Modern electronics, such as smart phones, personal digital assistants, location based services devices, and enterprise class appliances, are packing more integrated circuits into an ever shrinking physical space with expectations for decreasing cost. As more functions are packed into the integrated circuits and more integrated circuits into the package, integrated circuit packages must continue to provide a mechanism for making electrical interconnection between the integrated circuit die and the leads that are utilized to make electrical interconnections to circuits, power, and ground external to the integrated circuit die. In the early stages of integrated circuit development, there were relatively few connections between the integrated circuit die and the external circuitry.
For those early types of integrated circuits, the interconnection to the integrated circuit package was relatively straightforward and generally involved leads arranged around a die cavity to be electrically connected to die pads. There were also relatively few circuits on each integrated circuit die and the circuit operational rates were, by modern day standards, relatively slow. Accordingly, the spacing and configuration of the leads with respect to the die pads did not pose additional difficulty for reliable assembly.
Virtually across all applications, there continues to be growing demand for reducing size of the integrated circuits. However, the size reduction often does not come with input/output (I/O) reduction for the integrated circuit to communicate to the external circuitry.

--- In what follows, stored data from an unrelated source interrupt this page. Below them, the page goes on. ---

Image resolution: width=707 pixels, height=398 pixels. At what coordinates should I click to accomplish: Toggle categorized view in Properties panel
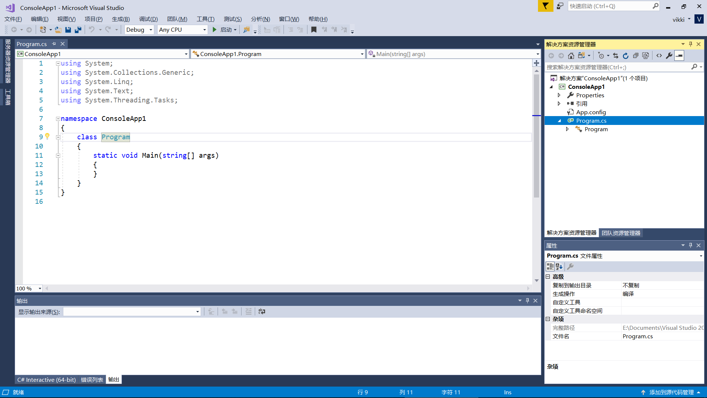pos(550,266)
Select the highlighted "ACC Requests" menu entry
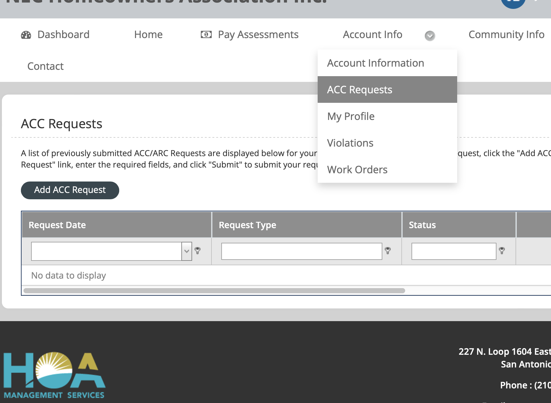Viewport: 551px width, 403px height. pyautogui.click(x=360, y=89)
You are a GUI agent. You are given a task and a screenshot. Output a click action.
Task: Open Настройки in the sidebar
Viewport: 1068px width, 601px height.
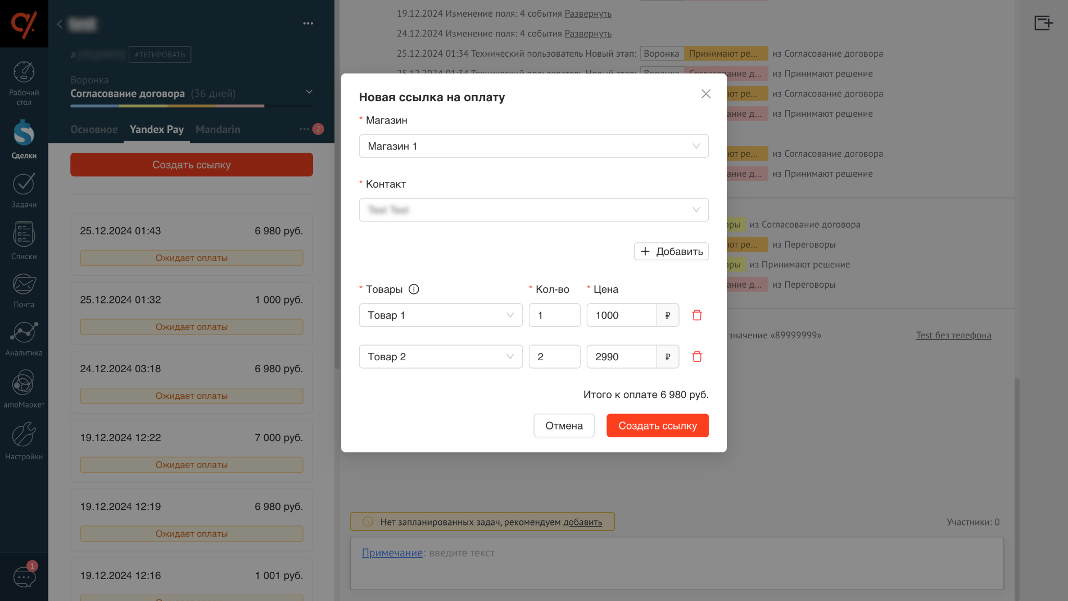coord(24,441)
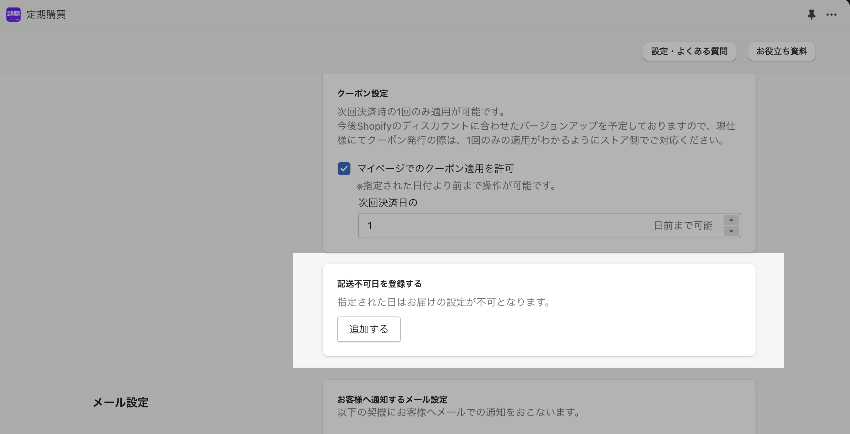Pin the app with the pin icon
The image size is (850, 434).
(x=811, y=15)
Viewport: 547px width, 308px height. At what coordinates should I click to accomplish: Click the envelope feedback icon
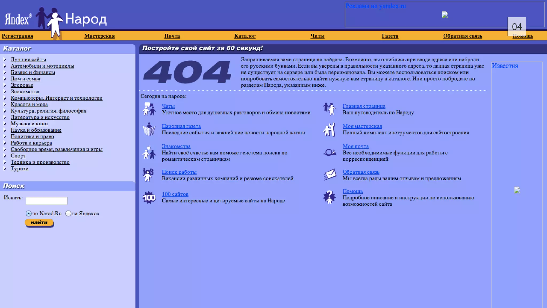330,175
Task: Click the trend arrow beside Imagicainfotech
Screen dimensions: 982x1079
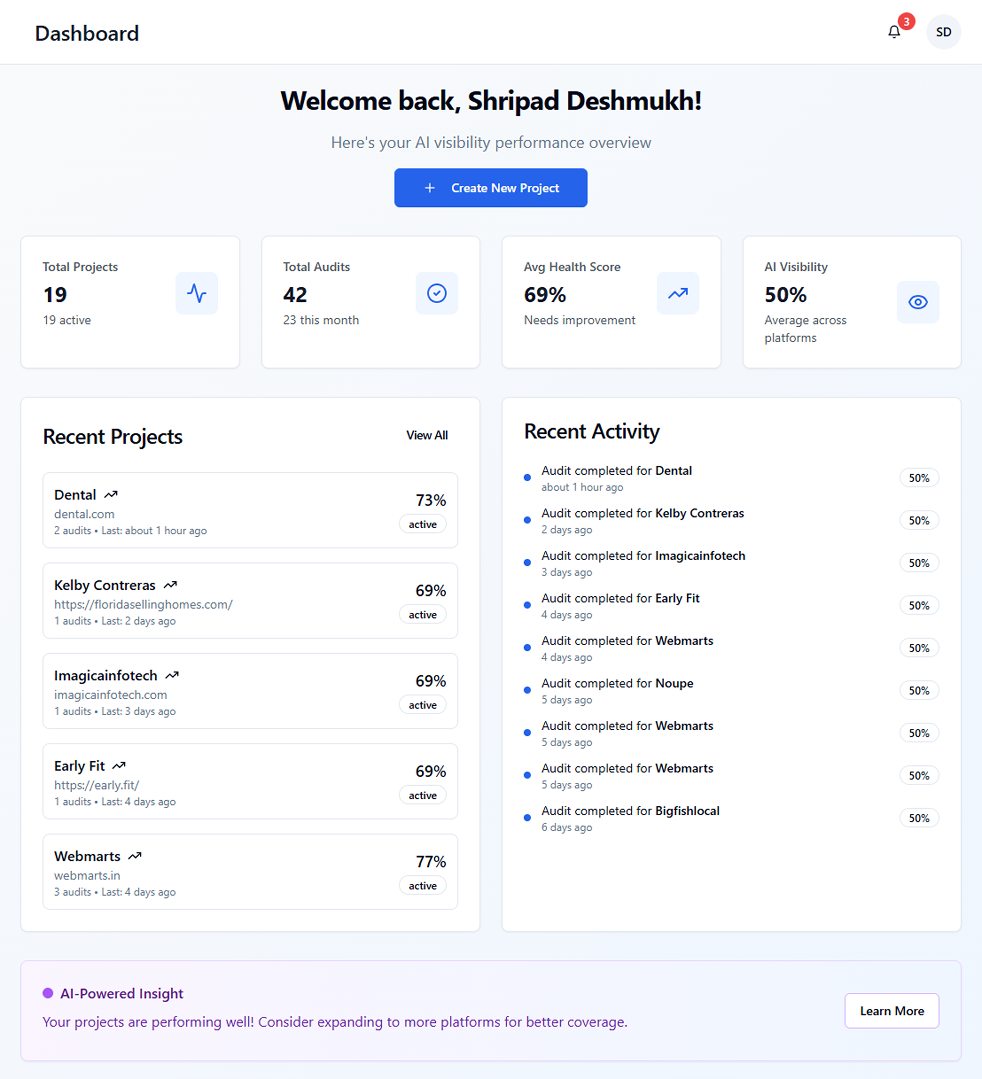Action: [172, 675]
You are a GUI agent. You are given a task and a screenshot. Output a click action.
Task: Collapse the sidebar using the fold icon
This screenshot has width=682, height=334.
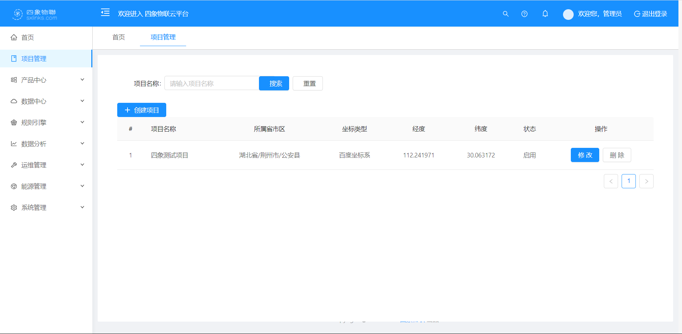coord(105,12)
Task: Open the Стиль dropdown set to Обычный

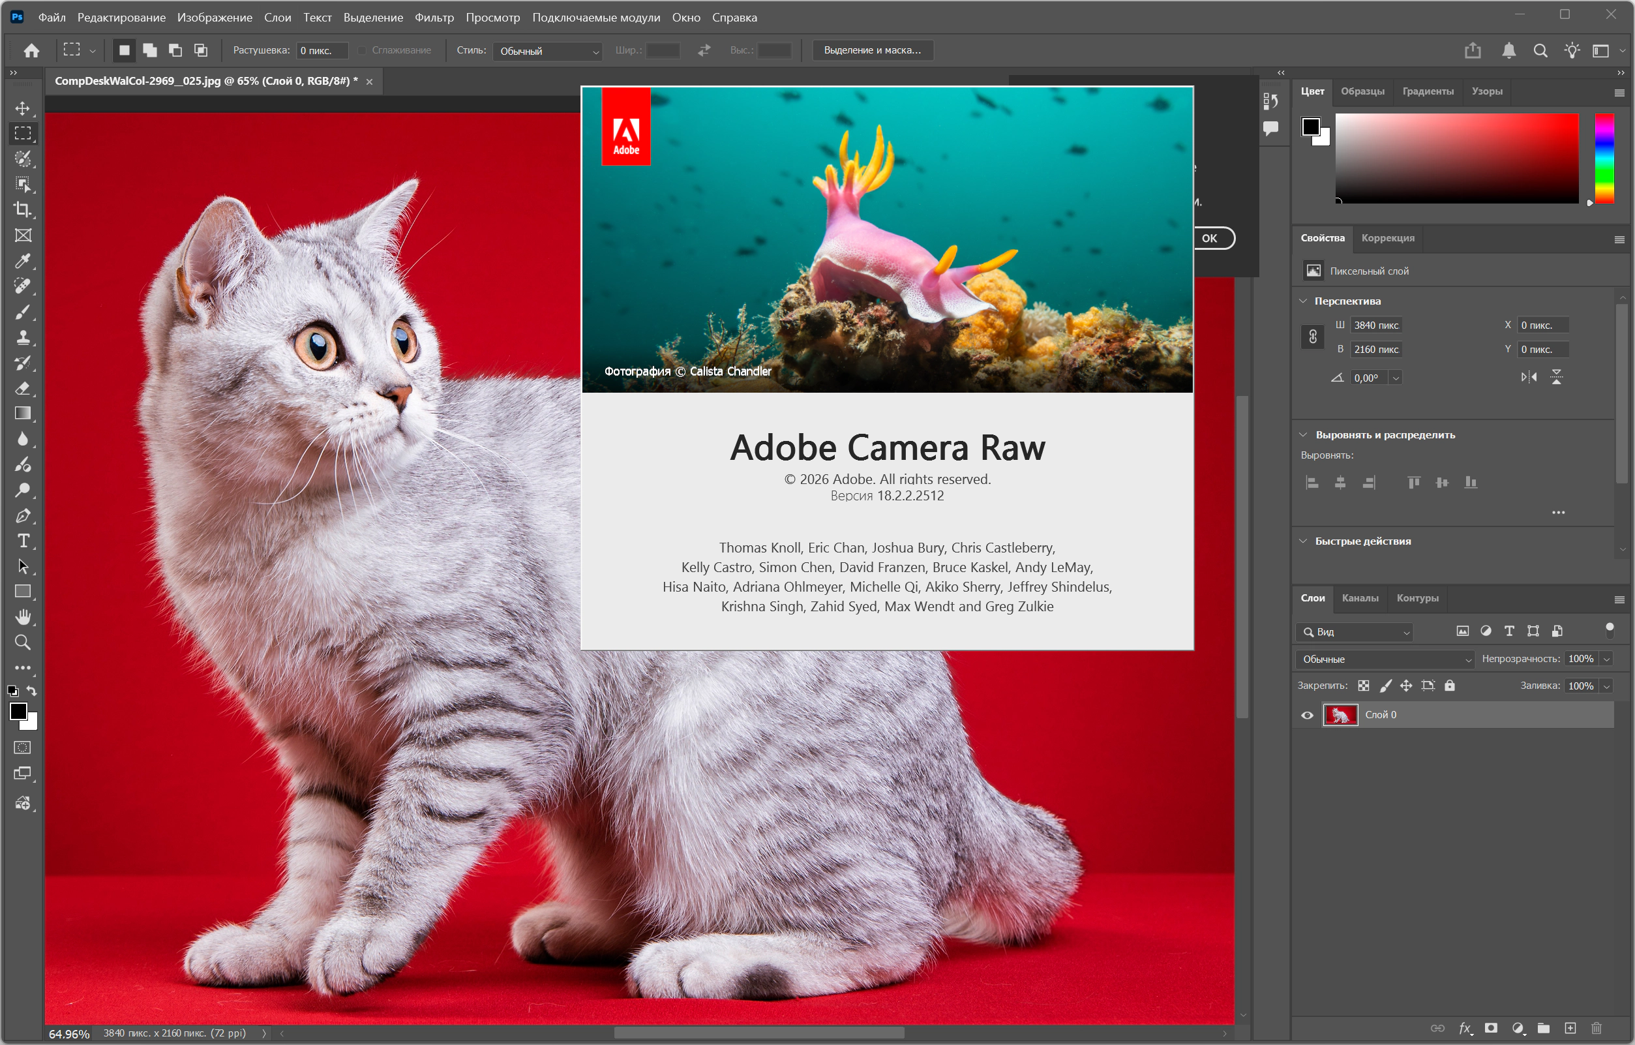Action: [547, 51]
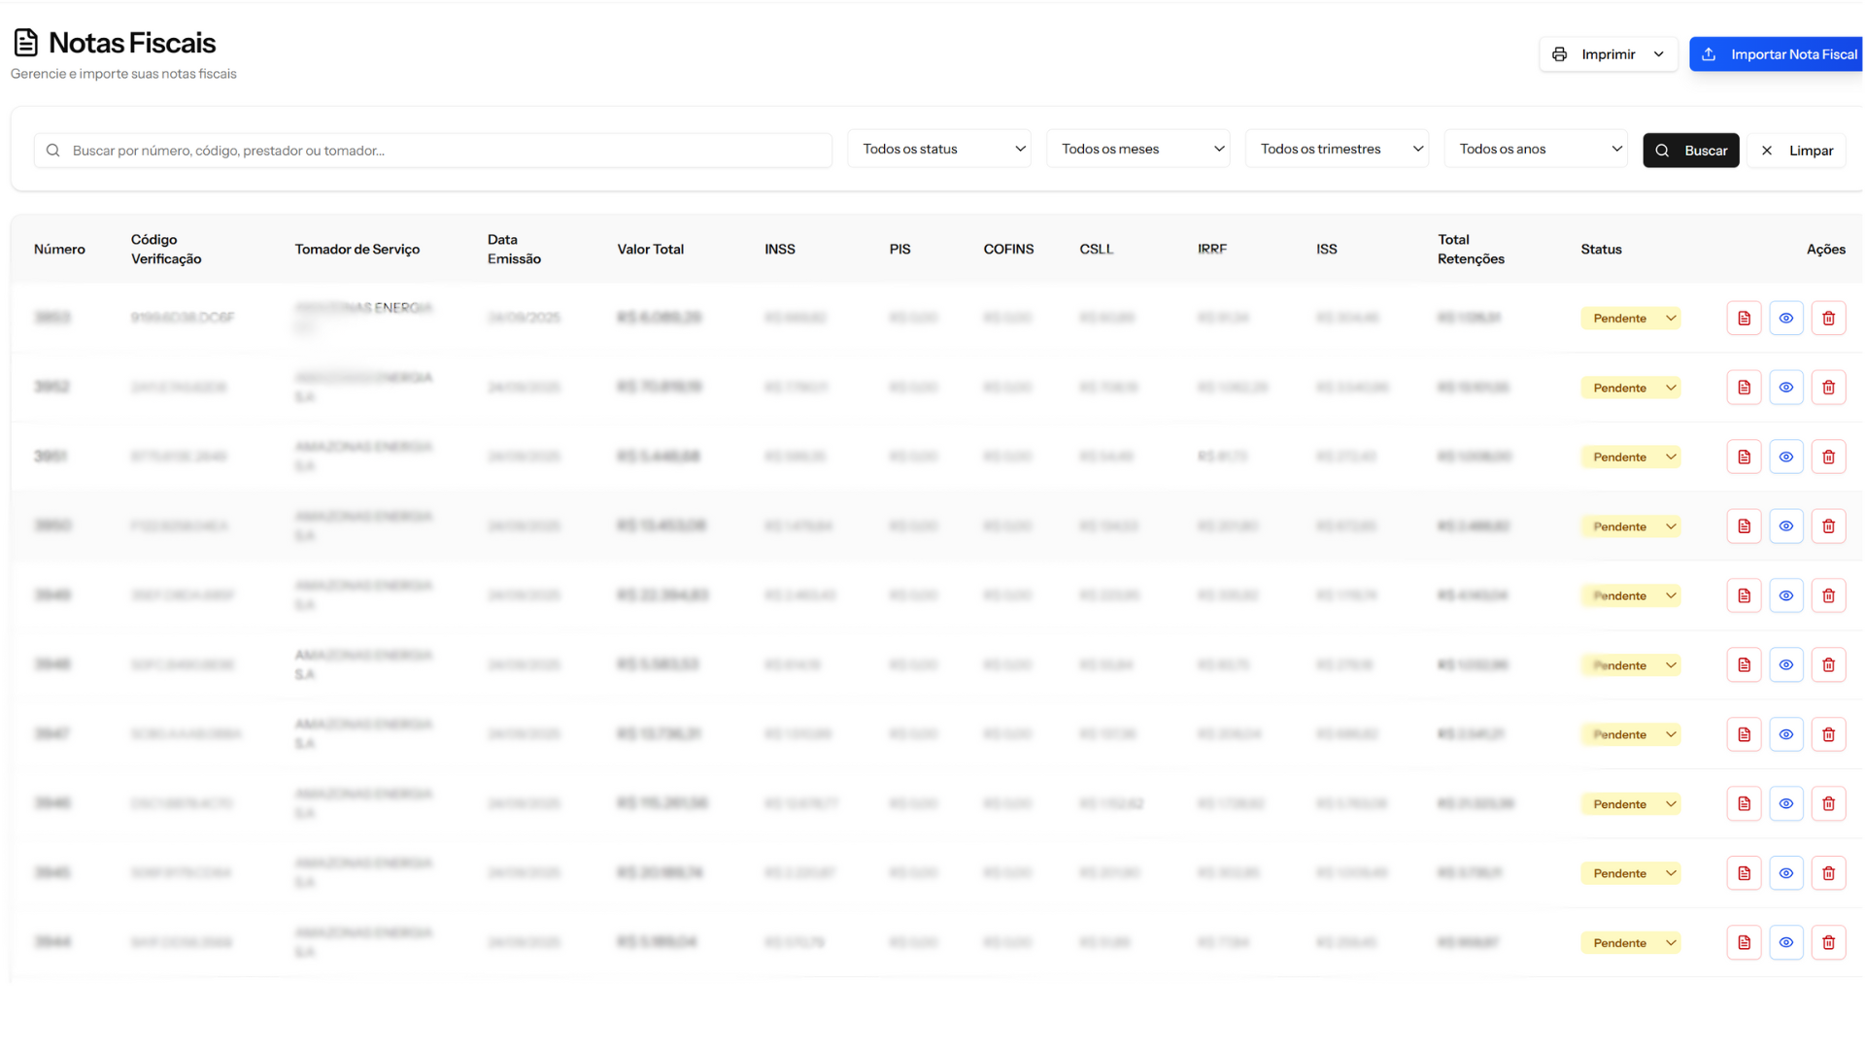Image resolution: width=1865 pixels, height=1049 pixels.
Task: Click the PDF document icon in first row
Action: coord(1744,318)
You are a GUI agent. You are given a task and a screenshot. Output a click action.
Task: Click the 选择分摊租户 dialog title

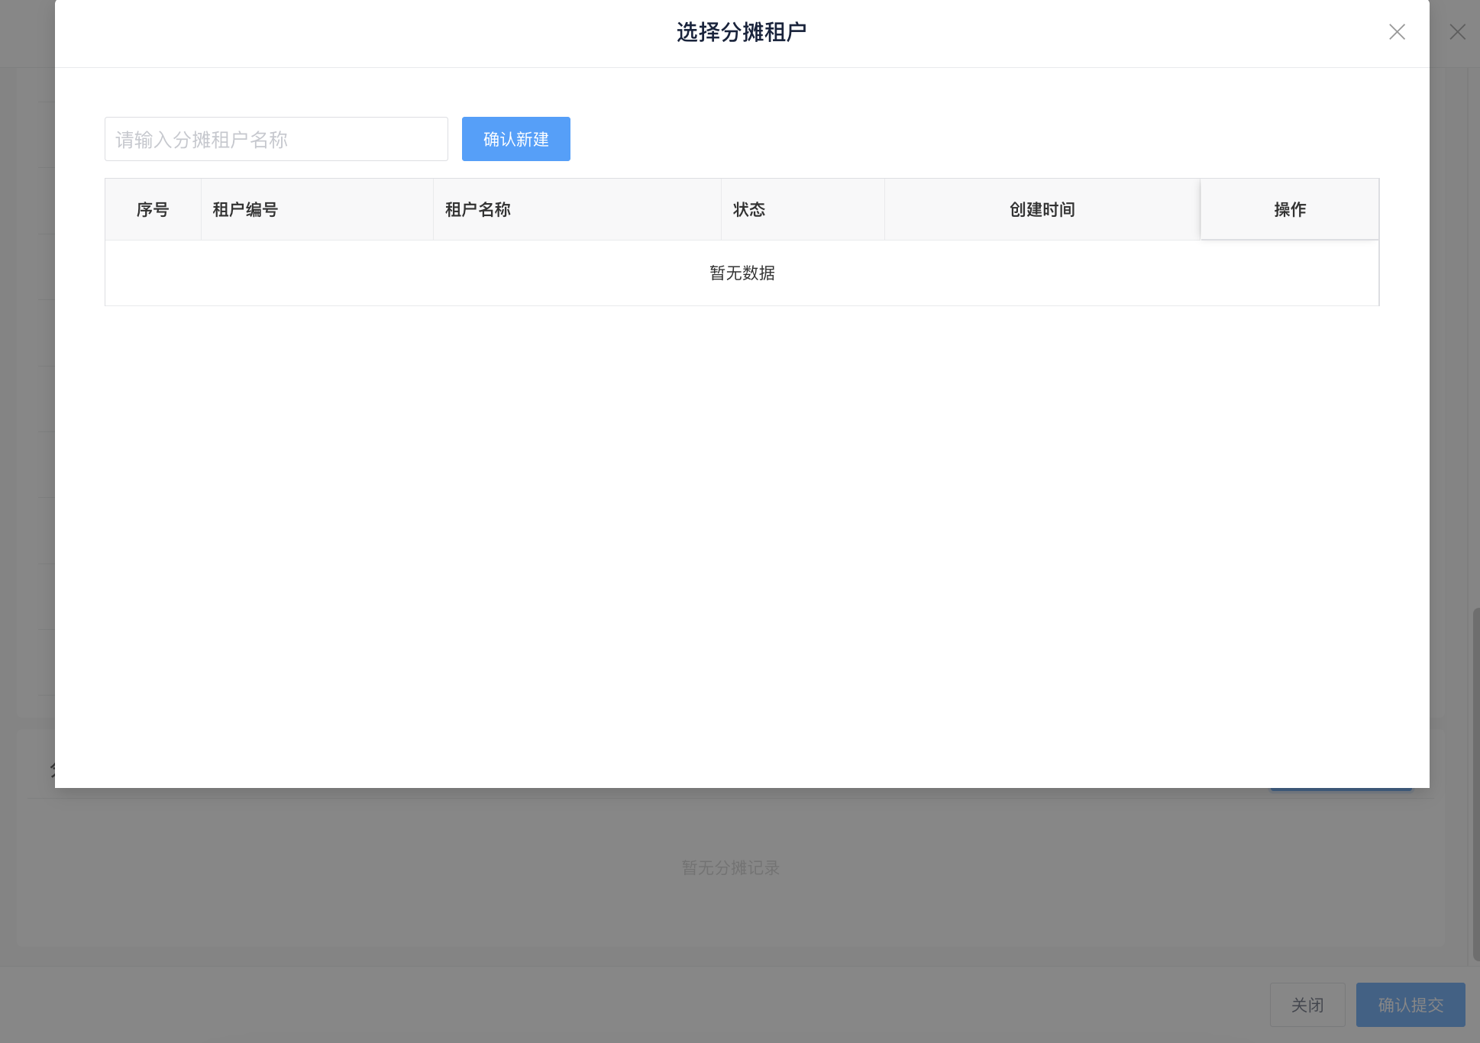[x=741, y=32]
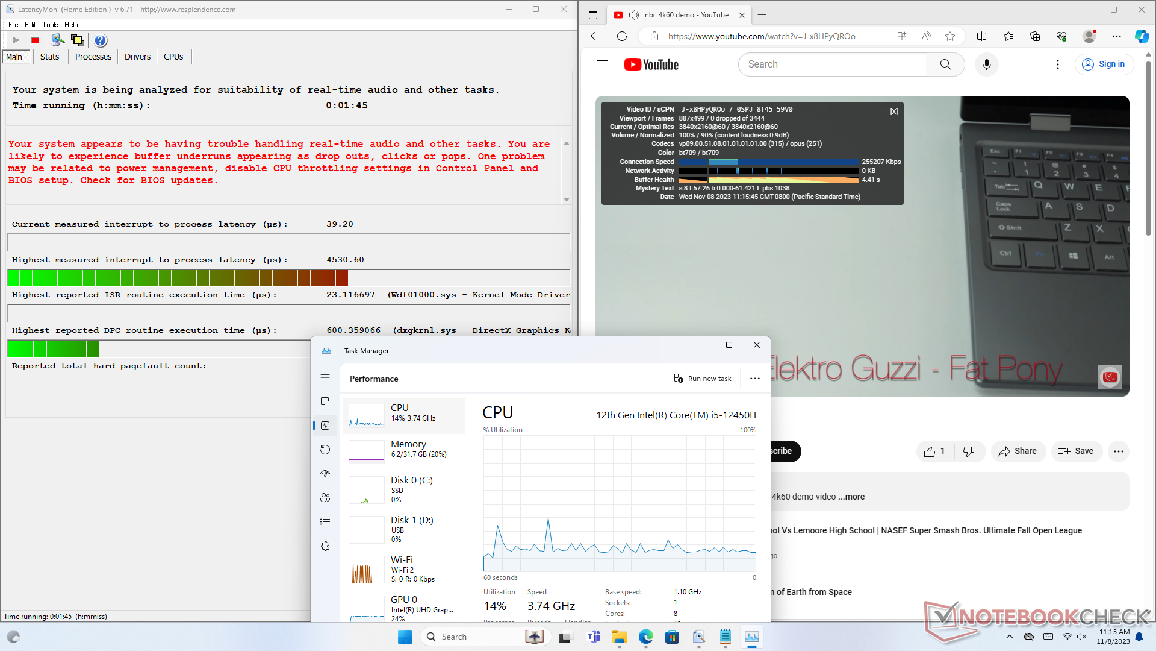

As the integrated circuit technology advanced, more circuitry were able to be fabricated in a similar die area so that substantially increased functionality could be accomplished on a given integrated circuit die. The added functionality and increase in the number of circuitry involved generally required a larger number of discrete connections to the external world. As physical sizes decreased and the number of required die pads increased, it was necessary to develop integrated circuit dice and packages that would accommodate connections to a larger number of external connections. Both integrated circuit developers and integrated package manufacturers worked to develop die interconnect systems that would accommodate the higher die pad densities.
Numerous technologies have been developed to meet these requirements. Some of the research and development strategies focus on new technologies while others focus on improving the mature technologies. Research and development in the existing technologies may take a myriad of different directions. These approaches may involve improving integrated circuit technology, package technology, or a combination thereof.
The design process for integrated circuits usually consists of parallel design of the core circuitry and the I/O cell circuitry with a subsequent integration of the two. The I/O cell circuitry is usually developed in the form of “cell libraries” from which the desired cells for a given integrated circuit design are invoked, “dropped in” and wired to the core circuitry with suitable place and route tools.
The I/O cell circuitry, which consists of functional elements such as I/O drivers, electrostatic discharge (ESD) structures, and the bonding pads for external connection to a package, is usually contained within an “I/O cell”. The appropriate I/O cells are then instantiated around the core of the chip by the chip design tools. The pitch of the I/O cells, and thus the pitch of the bonding pads, is an important parameter from the packaging standpoint.
For I/O intensive designs, the pitch is very fine (˜50 um or less), making the packaging task more difficult. As such, so-called “staggered designs” have been developed, wherein I/O cells at alternating locations are offset relative to their nearest neighbors, resulting in a greater direct distance between adjacent bonding pads, thereby somewhat alleviating the task of packaging the chip.
Unfortunately, this approach also results in a die size penalty approximately equal to two times the amount of die pad offset per side. The die size penalty results in correspondingly fewer die per wafer and higher unit cost per die, which is understandably undesirable.
Thus, a need still remains for an integrated circuit package system having improved I/O cells providing reduced die size and providing higher I/O count without placing undesired burden on the packaging process. In view of the ever-increasing need to save costs and improve efficiencies, it is more and more critical that answers be found to these problems.
Solutions to these problems have been long sought but prior developments have not taught or suggested any solutions and, thus, solutions to these problems have long eluded those skilled in the art.